Regionali, lo stato dell’arte

Assolto Loiero dalle accuse di corruzione e abuso d’ufficio nell’ambito dell’inchiesta Why Not, i candidati alla presidenza della giunta regionale calabrese sono tre: Giuseppe Scopelliti per il centrodestra, Loiero per il centrosinistra e l’indipendente Callipo. Su Loiero, che avrebbe ritirato la propria candidatura se il gup di Catanzaro lo avesse condannato, e più in generale su Why Not sarà interessante leggere le motivazioni della sentenza. I pubbilici ministeri Massimo Lia e Eugenio Facciolla hanno dichiarato “che il giudice ha riconosciuto il sistema di illeciti commessi per quanto riguarda i progetti affidati dalla Regione”. Se così fosse il presidente Loiero, comunque, porterebbe su di sé una grave responsabilità politica, dal momento che di penalmente rilevante non c’è nulla che lo riguardi. Vedremo.

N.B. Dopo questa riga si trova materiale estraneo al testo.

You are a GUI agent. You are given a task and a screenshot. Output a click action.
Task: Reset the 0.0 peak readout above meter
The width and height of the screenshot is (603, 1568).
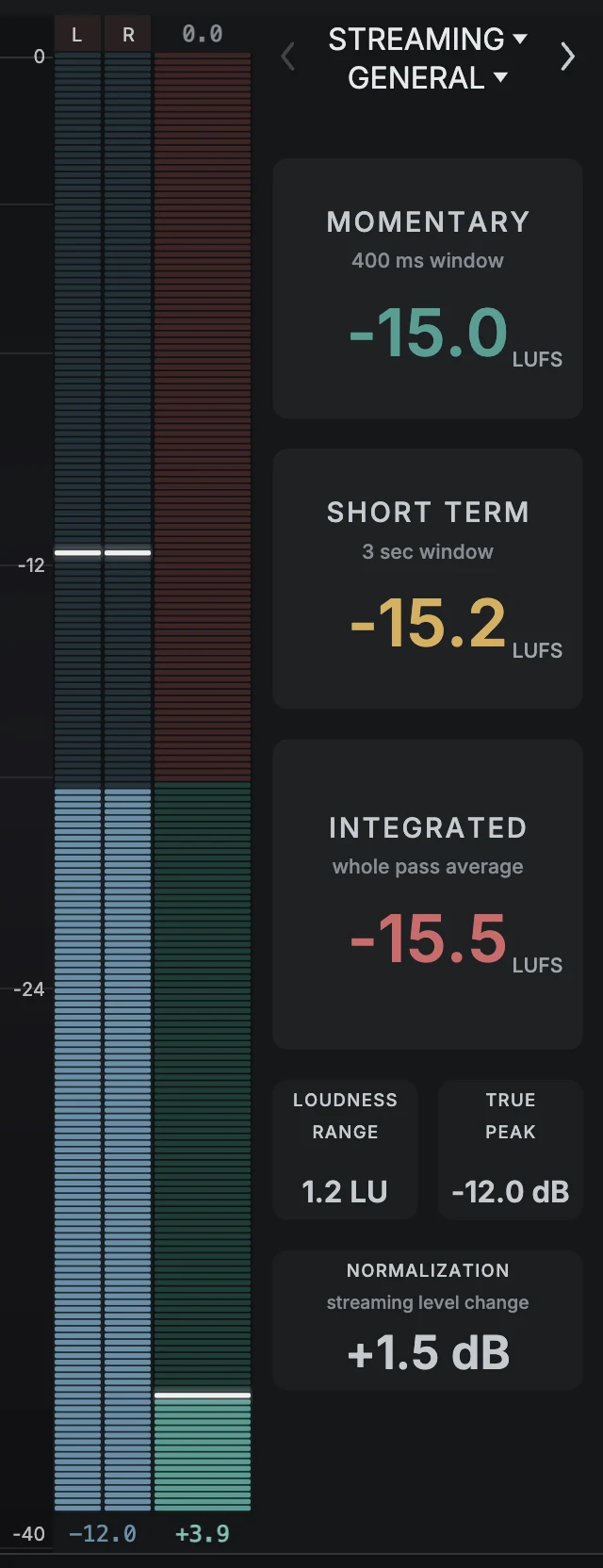[203, 34]
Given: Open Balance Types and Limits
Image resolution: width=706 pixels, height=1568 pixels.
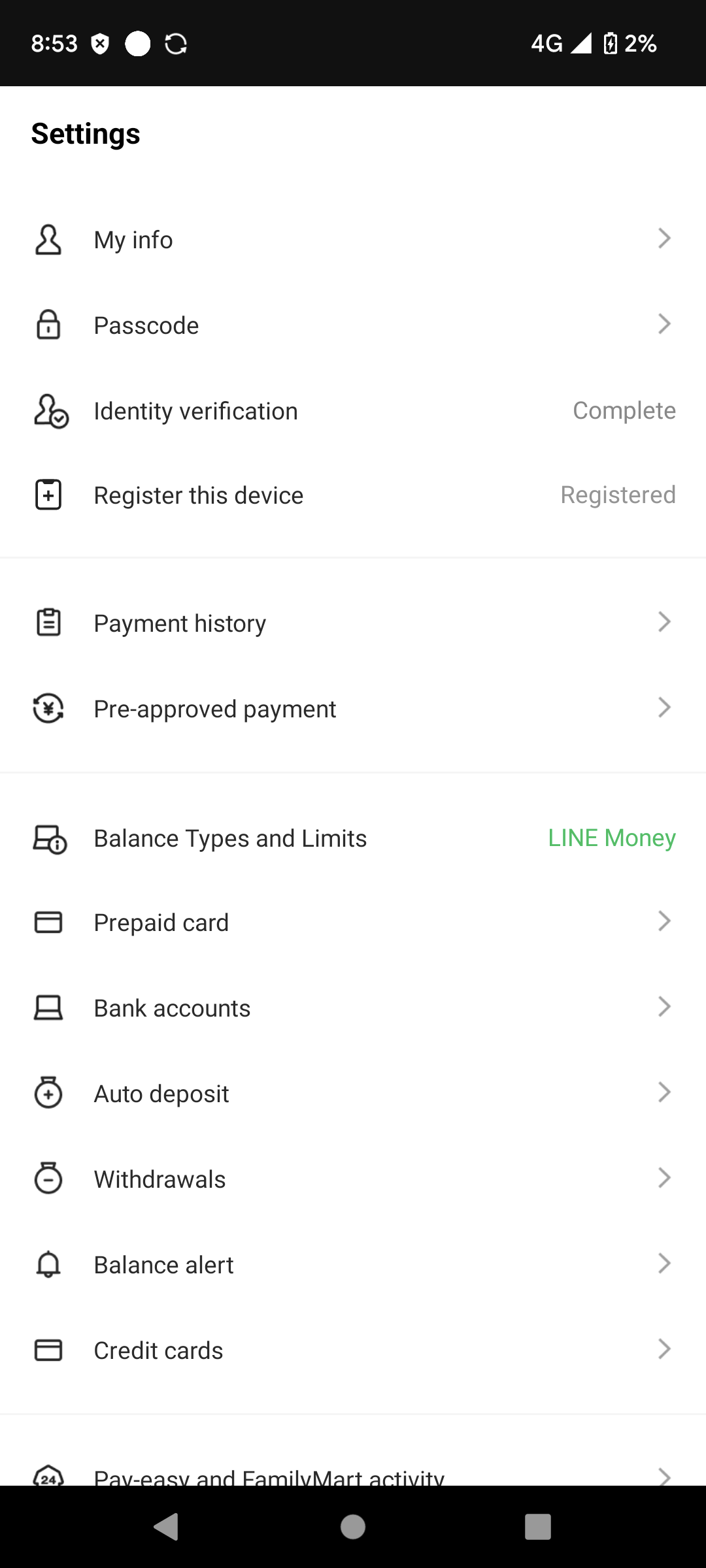Looking at the screenshot, I should pyautogui.click(x=231, y=838).
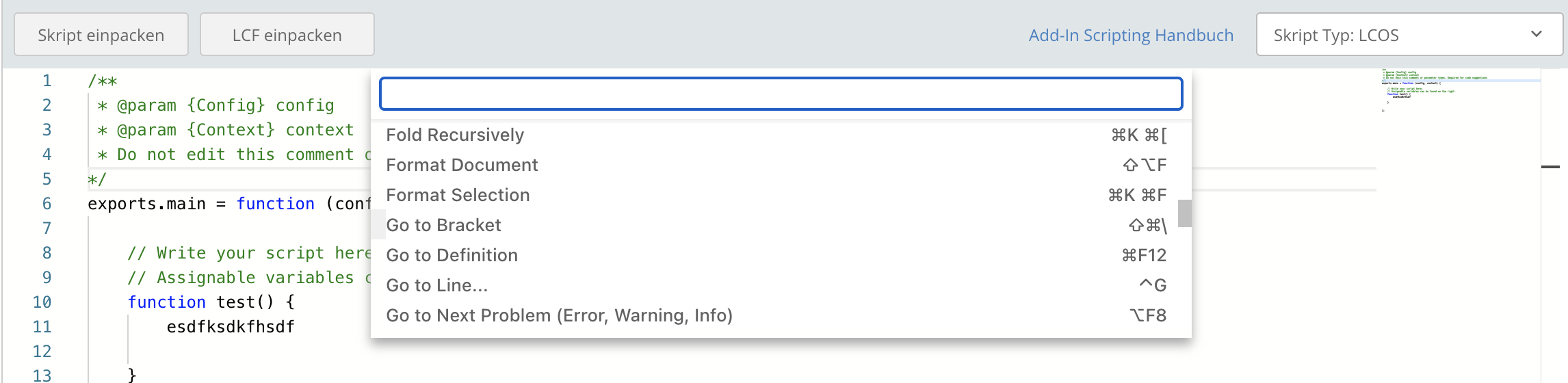The height and width of the screenshot is (383, 1568).
Task: Expand the Skript Typ: LCOS dropdown
Action: click(x=1409, y=35)
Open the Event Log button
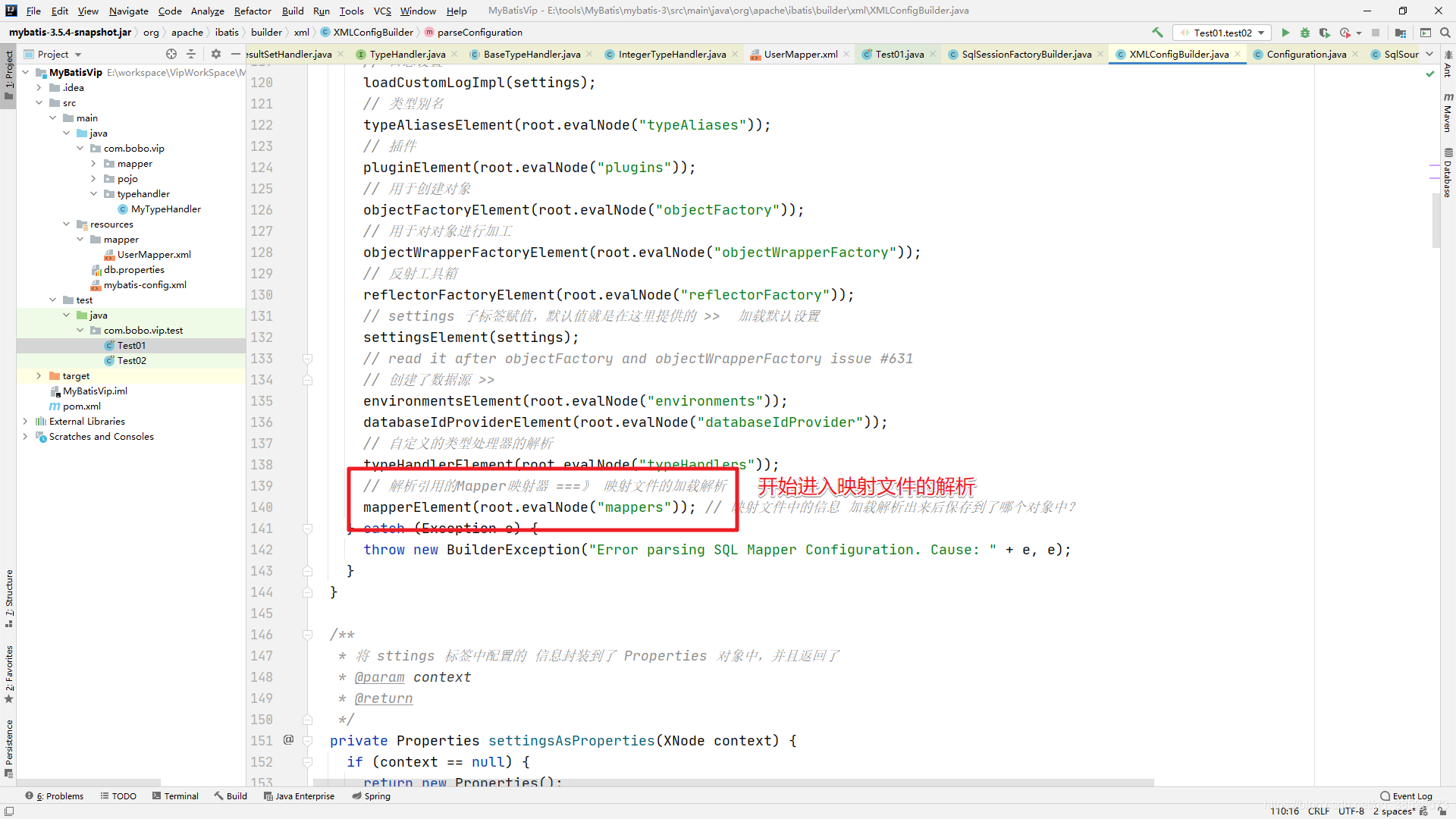This screenshot has height=819, width=1456. (x=1407, y=796)
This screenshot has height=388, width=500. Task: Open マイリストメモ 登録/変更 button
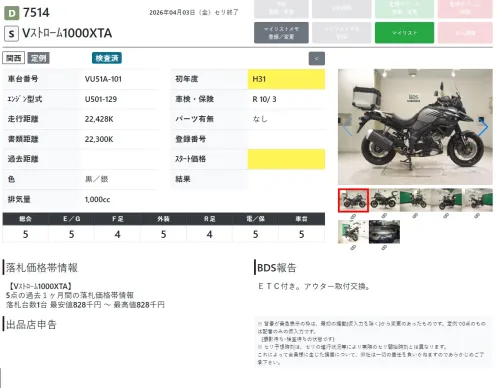point(281,33)
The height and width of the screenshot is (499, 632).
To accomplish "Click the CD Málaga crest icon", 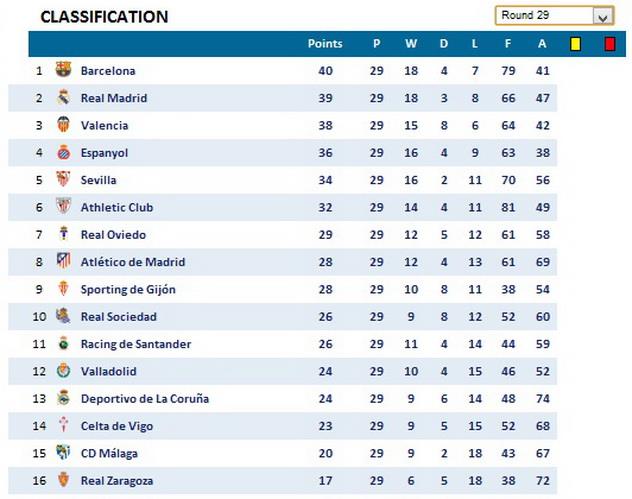I will click(63, 453).
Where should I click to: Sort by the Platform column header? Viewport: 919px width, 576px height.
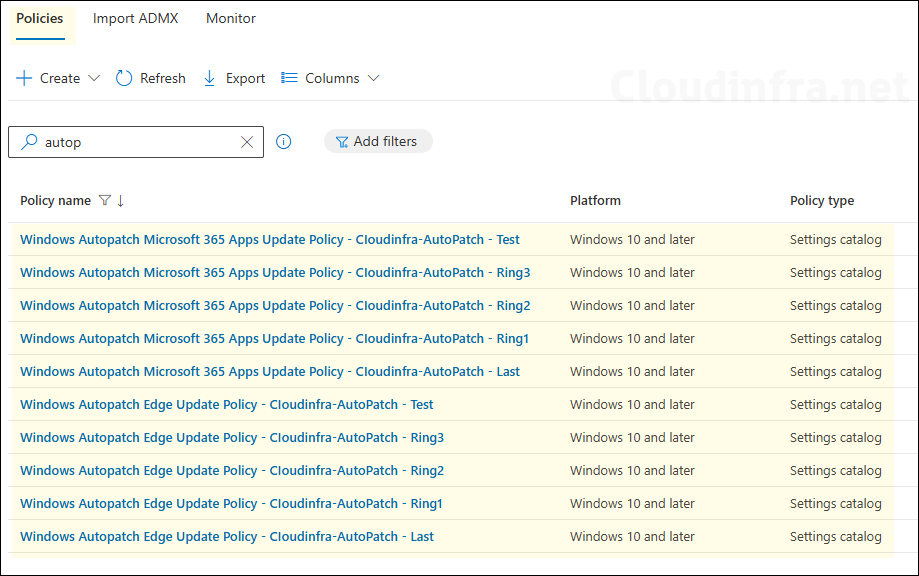[x=595, y=201]
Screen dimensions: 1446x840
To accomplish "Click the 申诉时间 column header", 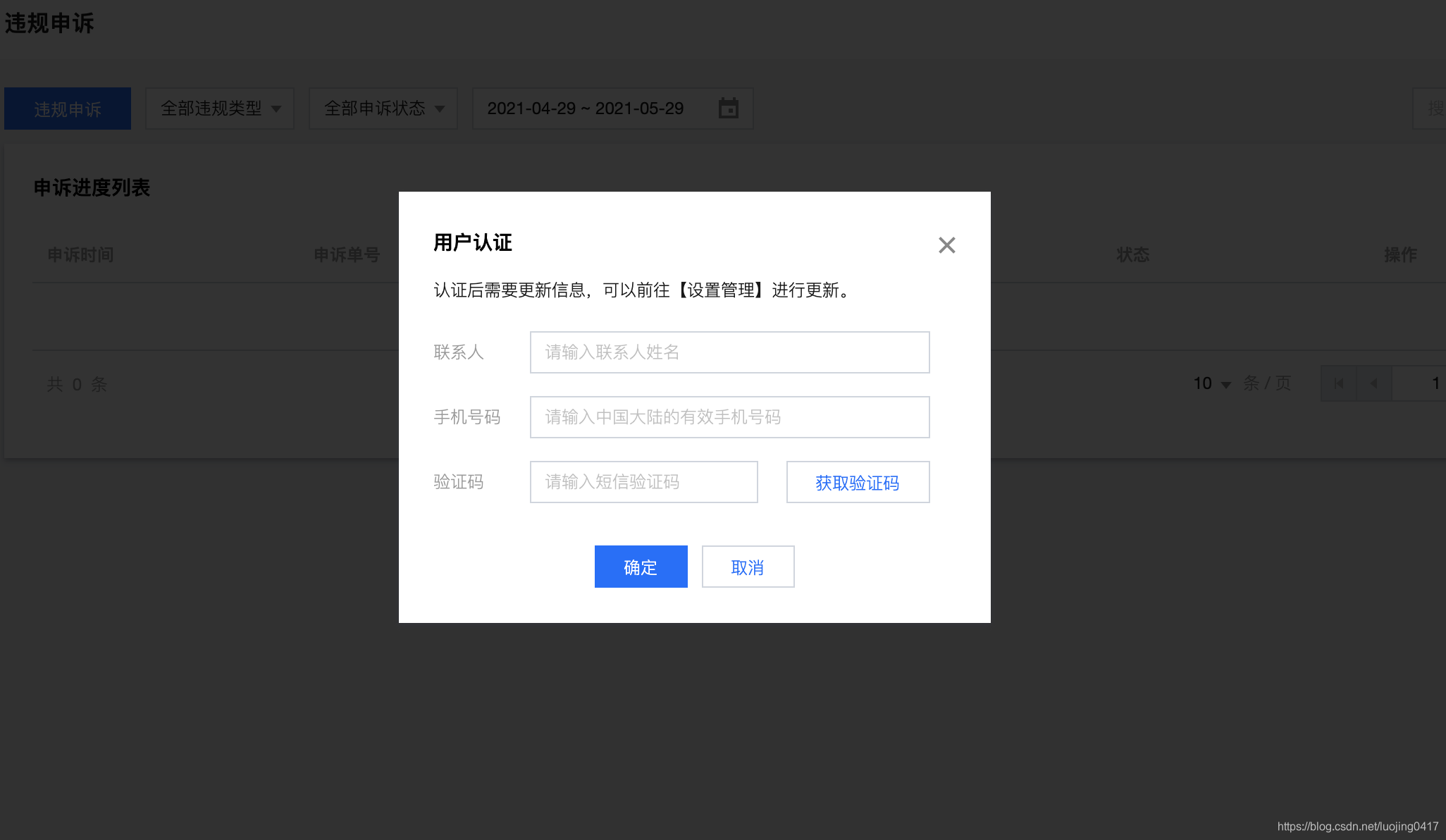I will tap(80, 254).
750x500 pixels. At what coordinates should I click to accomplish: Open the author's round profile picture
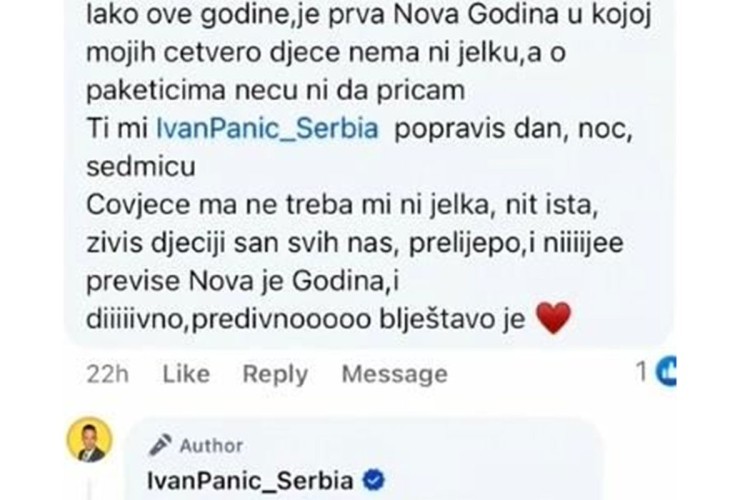pos(89,440)
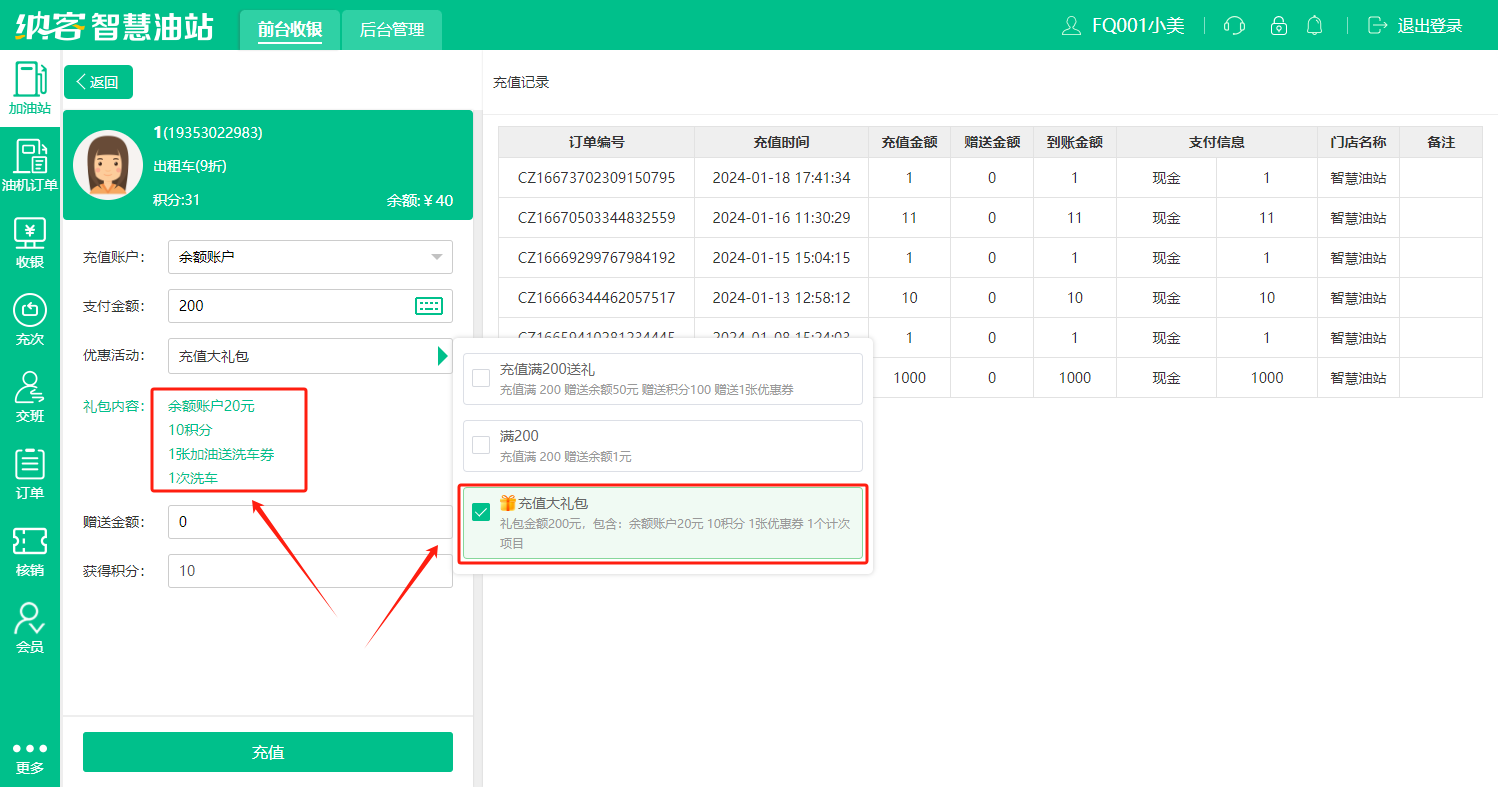Click the keypad icon in 支付金额 field
The width and height of the screenshot is (1498, 787).
point(428,306)
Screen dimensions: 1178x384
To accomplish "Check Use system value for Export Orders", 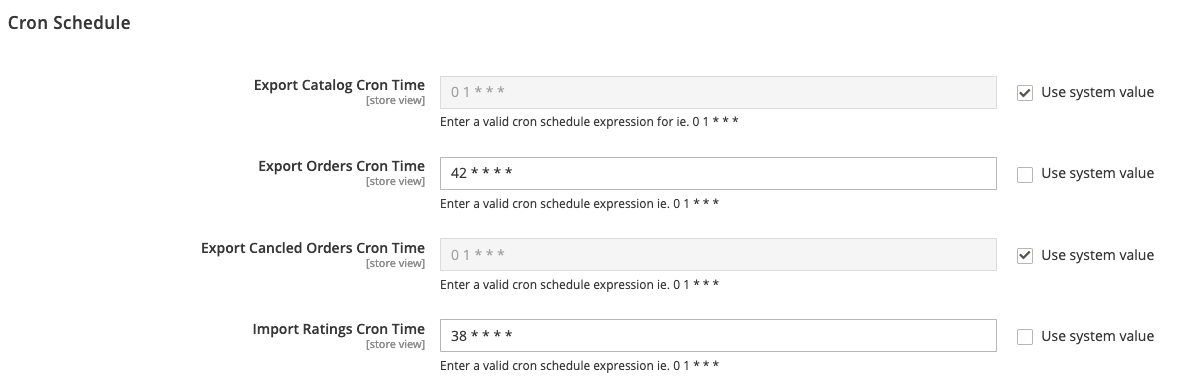I will [1025, 174].
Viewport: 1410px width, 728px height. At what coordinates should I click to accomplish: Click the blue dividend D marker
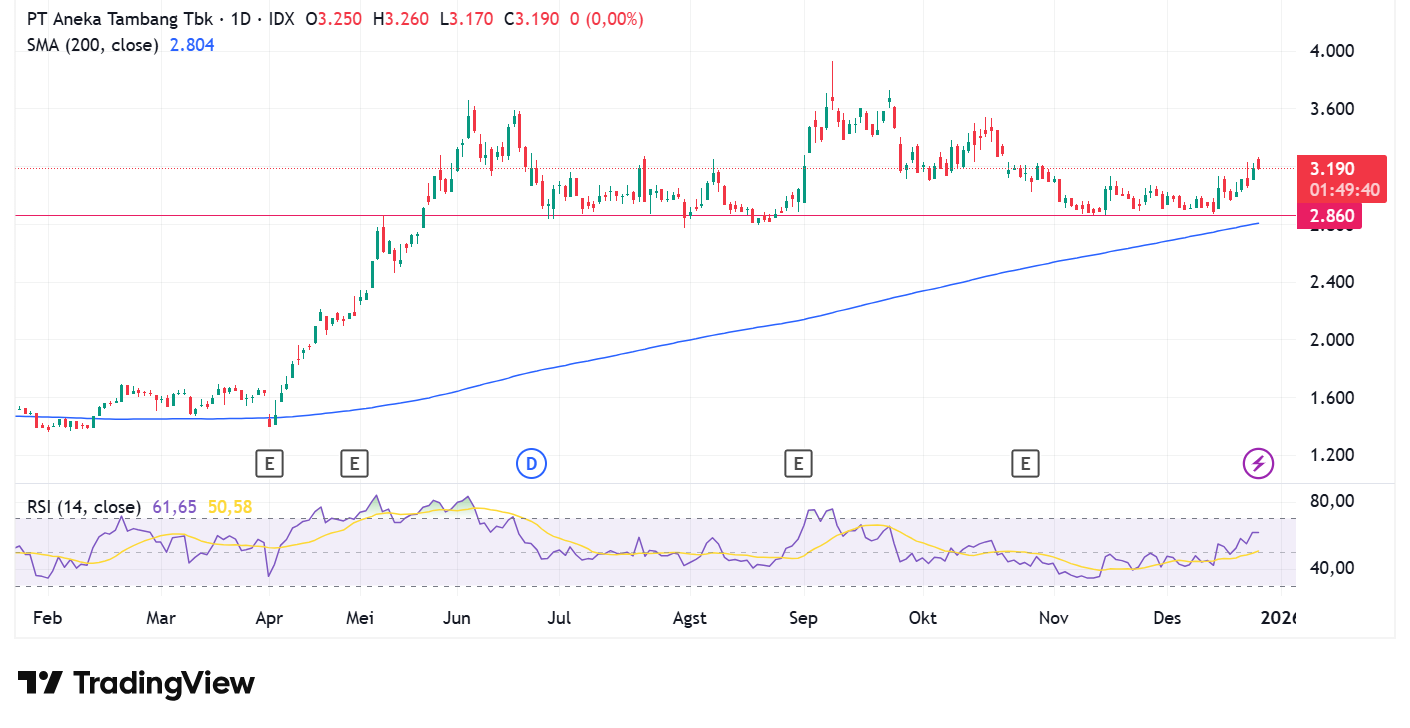532,463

Buttando l’occhio oltre le miserevoli vicende di casa nostra ci si rende conto che, ad esempio in Lazio e Lombardia, le cose non vanno tanto meglio per gli elettori, disorientati dall’inettitudine di chi vorrebbe rappresentarli. Il Pdl conferma di essere un partito di plastica. Relativamente maggioritario, assolutamente molle. La sua burocrazia, che si vuole leggera al contrario dei tanto vituperati partiti di massa, non avrebbe assolto gli obblighi di legge connessi all’esercizio di un sacrosanto diritto, quello di voto. Ma, mi domando, a cosa servono questi obblighi di legge? Forse proprio a garantire l’universale diritto di voto? O forse l’elettorato (attivo e passivo) non è più una situazione giuridica che necessita della massima attenzione da parte dei pubblici poteri al fine di garantirne la correttezza delle operazioni?

L’organizzazione liquida del centrodestra pregiudica il normale avvicinamento al voto di Lazio e Lombardia. Roberto Formigoni e Renata Polverini non sanno ancora se sono candidati alla presidenza di esecutivi regionali di prima grandezza nello stato autonomico italiano. Verrebbe da dire che se non sono in grado di presentare le liste non sono neppure in grado di amministrare una regione. Ma non è così. Formigoni è talmente capace che il centrodestra non ha potuto fare a meno di ricandidarlo dopo due mandati consecutivi, dunque a rischio di una sua destituzione perchè ineleggibile. Polverini ha svolto fin qui una brillante carriera nel sindacato. Da segretario confederale dell’Ugl s’è occupata di difficili vertenze, dall’industria pesante ai trasporti alla pubblica amministrazione. Non so se avrà la meglio sulla Bonino ma è una competizione di alto livello. Sarebbe un peccato se la candidata del centrodestra non potesse più prendervi parte.

Infine sulla legge elettorale regionale. In Italia ne abbiamo diverse. Ma quella Calabrese è (finalmente) una bella eccezione rispetto al metodo del listino del presidente per l’attribuzione del premio di maggioranza; meritoria è stata l’iniziativa di Mario Oliverio (provincia di Cosenza) per la sua abolizione. Il listino (vedi legge n. 43 del 23 febbraio 1995) aveva introdotto nell’ordinamento italiano l’aberrante logica della cooptazione, implementata dal “porcellum” nel 2005 per eleggere deputati e senatori. In Calabria i seggi in più saranno attribuiti alla coalizione vincente sulla base dei quozienti riportati dalle liste di candidati al consiglio regionale nei colleggi provinciali, recuperati assieme ai resti più alti in un colleggio unico regionale (maggioritario plurinominale).